A major milestone was reached last week, with the 50th year of service of His Highness Sheikh Mohammed Bin Rashid Al Maktoum, Vice President of the UAE and Ruler of Dubai. Sheikh Mohammed is one of the world’s most energetic, visionary and popular leaders, having been personally responsible for the creation of much of what is the Middle East’s most advanced, open and prosperous state. Tributes and congratulations poured in from around the world, as the emirate celebrated his achievement.
And on the eve of the anniversary, Sheikh Mohammed made another major announcement: the Dubai International Financial Centre is to be tripled in size, adding another 13 million square feet of space to the centre.
This would seem to be the action of a confident, prosperous and secure state. Having broken new ground in the region with the creation of DIFC in 2004, Dubai is the de facto financial centre of the Gulf. Other regional financial centres have arisen to replicate the success: Bahrain, Qatar, and Abu Dhabi have all established similar financial services free zones, but none has matched the success of Dubai.
And yet the mood in the DIFC is not always as optimistic as the announcement would appear to show. After a hint at a return to normalised (and profitable) levels, the oil price has tumbled again to below $60 a barrel, far below the break-even point of most GCC providers. Memories of the slowdown in 2014-17 are still fresh, and while economic forecasts remain in positive territory, the pace of growth is predicted to be subdued in 2019 and beyond.
So why choose this moment to announce a huge expansion and investment? There are a number of logical reasons, and one major counter-intuitive reason.

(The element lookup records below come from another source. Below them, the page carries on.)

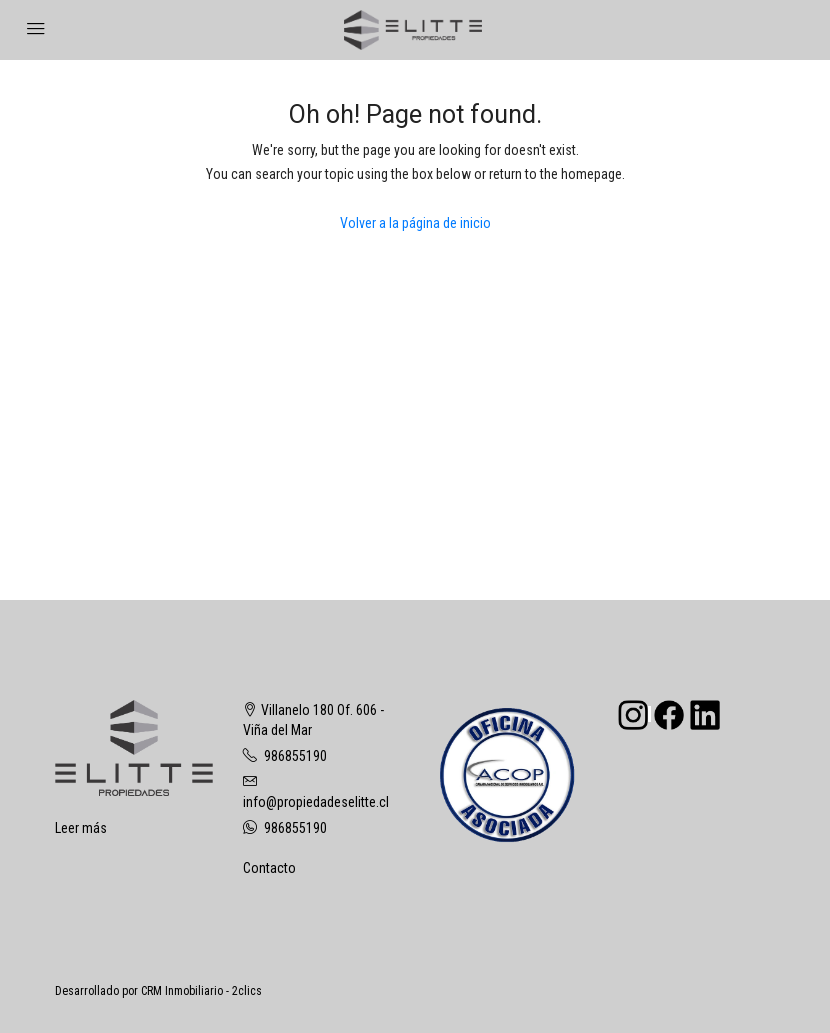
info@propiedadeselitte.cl (316, 802)
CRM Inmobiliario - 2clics (201, 991)
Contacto (269, 868)
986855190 (295, 756)
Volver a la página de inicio (415, 223)
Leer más (81, 828)
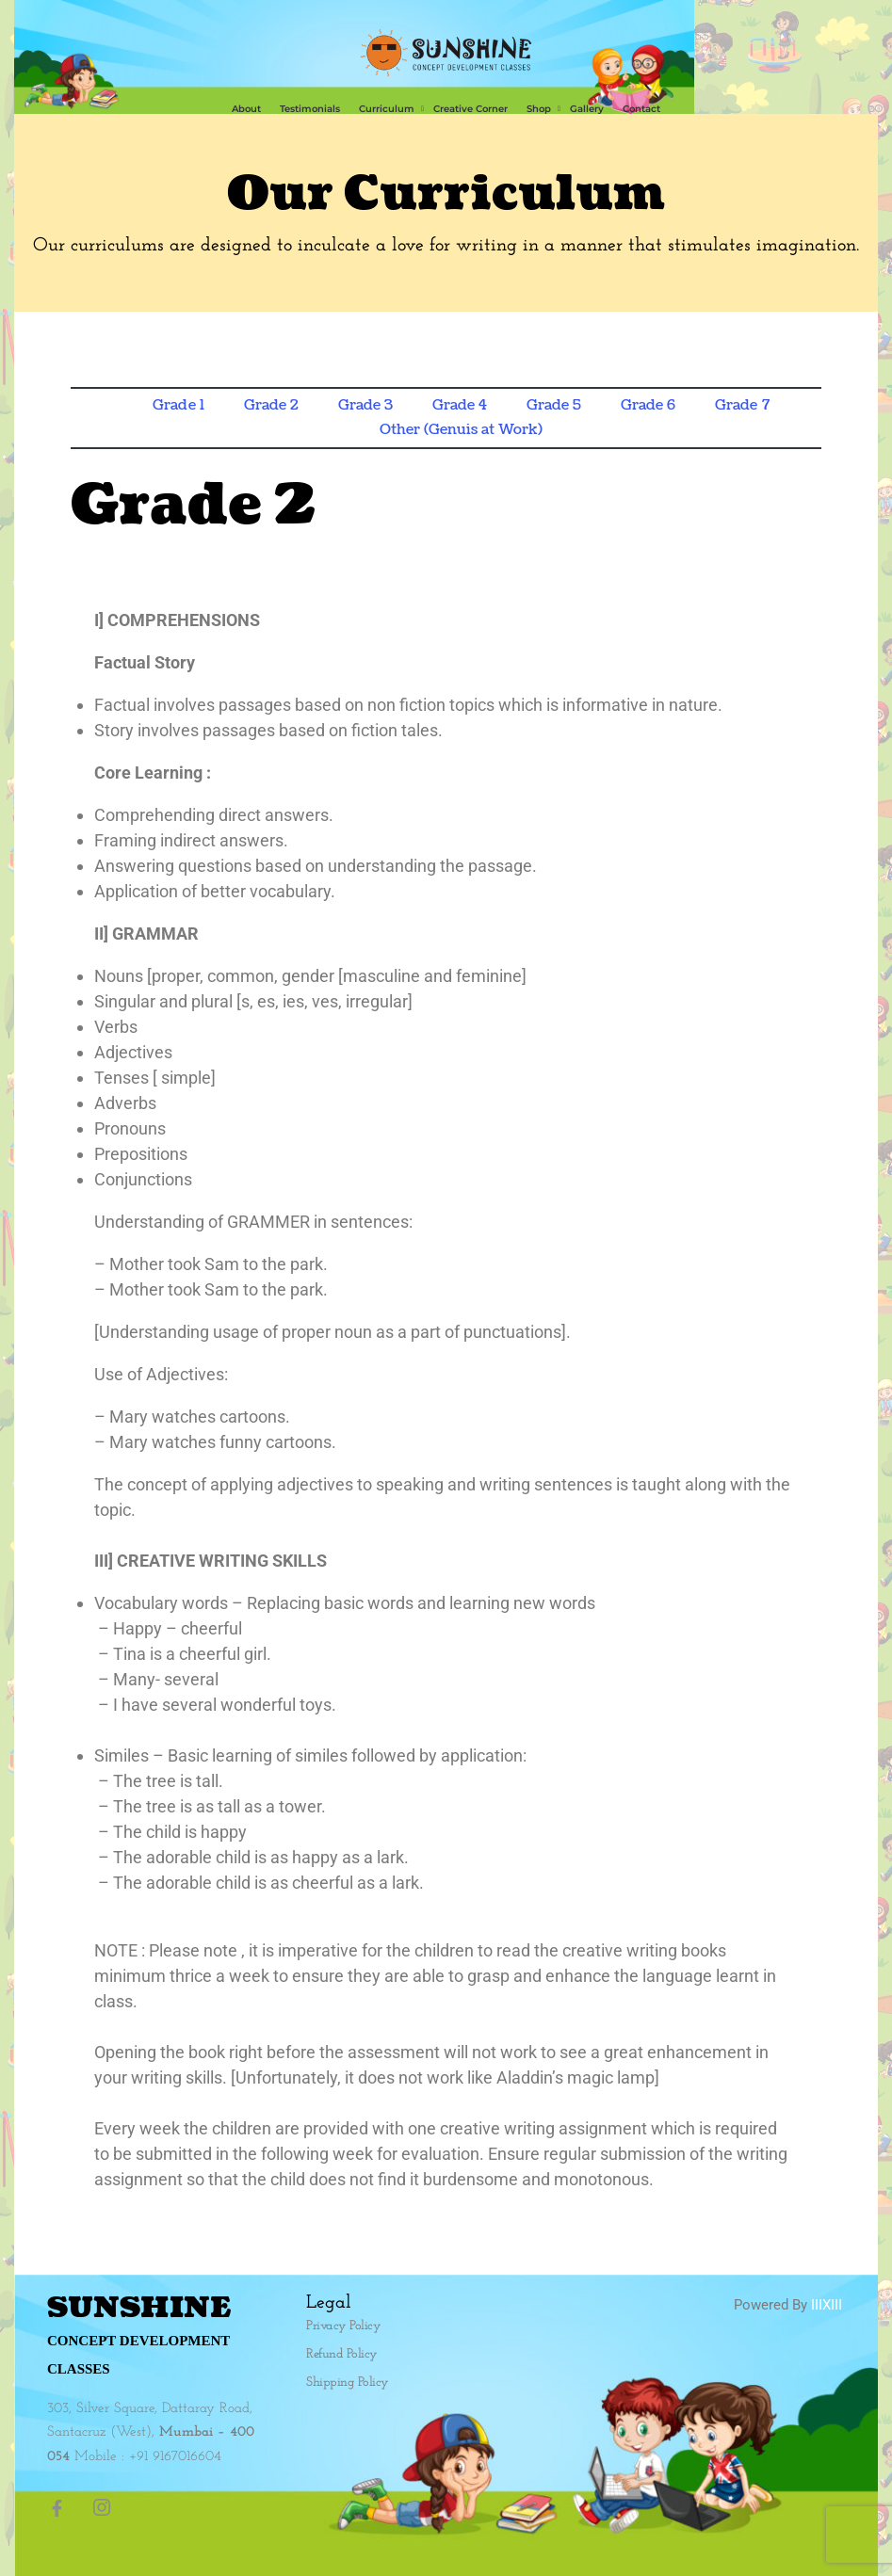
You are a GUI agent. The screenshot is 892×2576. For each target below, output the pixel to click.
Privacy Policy (343, 2326)
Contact (641, 109)
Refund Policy (342, 2354)
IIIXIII (826, 2304)
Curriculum (386, 109)
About (246, 109)
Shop (539, 109)
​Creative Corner (470, 109)
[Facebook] (66, 2508)
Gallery (587, 109)
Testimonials (310, 109)
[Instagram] (107, 2508)
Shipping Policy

On the logical side, the Dubai story remains strong. As the service hub for the region, Dubai’s role needs to be nurtured with investment and constant modernisation. The emirate has proved remarkably successful in areas such as e-government and fintech, and it is expected that the DIFC expansion will include the most cutting edge technology.
From a capital markets perspective, an expansion of the financial services centre just as several regional bourses join Emerging Market indices is logical too. More global investors and all the infrastructure they bring will be arriving in the region soon.
But the counter-intuitive factor is perhaps the most compelling. Dubai has made high ambition its hallmark. When Sheikh Mohammed’s father, Sheikh Rashid bin Saeed Al Maktoum, built the port facility at Jebel Ali, most commentators thought he had over-reached. Why would a tiny desert statelet require one of the largest commercial ports in the world? And why place it out about 50 kilometres from the city? But he was proved right, and the motto of “Build it and they will come” has been applied many times since. Dubai Mall, Dubai Airport, Emirates Airlines, The Palm and Burj Khalifa are all success stories that were initially greeted with the scratching of heads.
And now Sheikh Mohammed has reached for the Dubai playbook once again. In the midst of a real estate slump, intense geopolitical challenges, and economic uncertainty, he has announced a huge expansion of the financial jewel in Dubai’s crown. Once again, sceptical voices have been raised, casting doubt on the logic of the move. But betting against Dubai’s ambition has proved to be an error in the past, and it may again prove to be a mistake.
So how should investors respond to the announcement?
Dubai’s stock market has endured a torrid time. It was among the world’s worst-performing markets in 2018, making shareowners around 25% poorer in twelve months. But Dubai’s financial centre is not actually a Dubai story at all. It is a hub for capital, and for the services that manage and deploy that capital for the whole region and beyond.
When the DIFC was launched, more than a decade ago, the chief criticism was that it was no more than another real estate play in a city full of speculative developments. But what DIFC has developed into is the Wall Street of the Gulf, the place of work of more than 20,000 professionals and home to more than 2,000 companies. It has become the established capital-raising and capital-servicing centre for a large part of the world, taking in Africa, Central Asia, and Eastern Europe as well as the Middle East.
Our guess is that this trend will continue, and that “DIFC 2.0” as the expansion is known, will continue to dominate the financial sector of an ever-larger sphere of influence. This is good news for the whole region. The region’s attractions will return once the current uncertainties have subsided, and investors will want to participate in the GCC story.
And when that tide turns, DIFC will be the magnet that attracts them, as was the case in the 2000’s. This is going to be good news for all markets in the region: it will help deepen the investor base, raise the standards of operations, and will be another factor driving the imperative for companies to invest in first-class investor relations.
DIFC 2.0 is part and parcel of the wider regional capital market story. And it is a story of long-term growth and opportunity.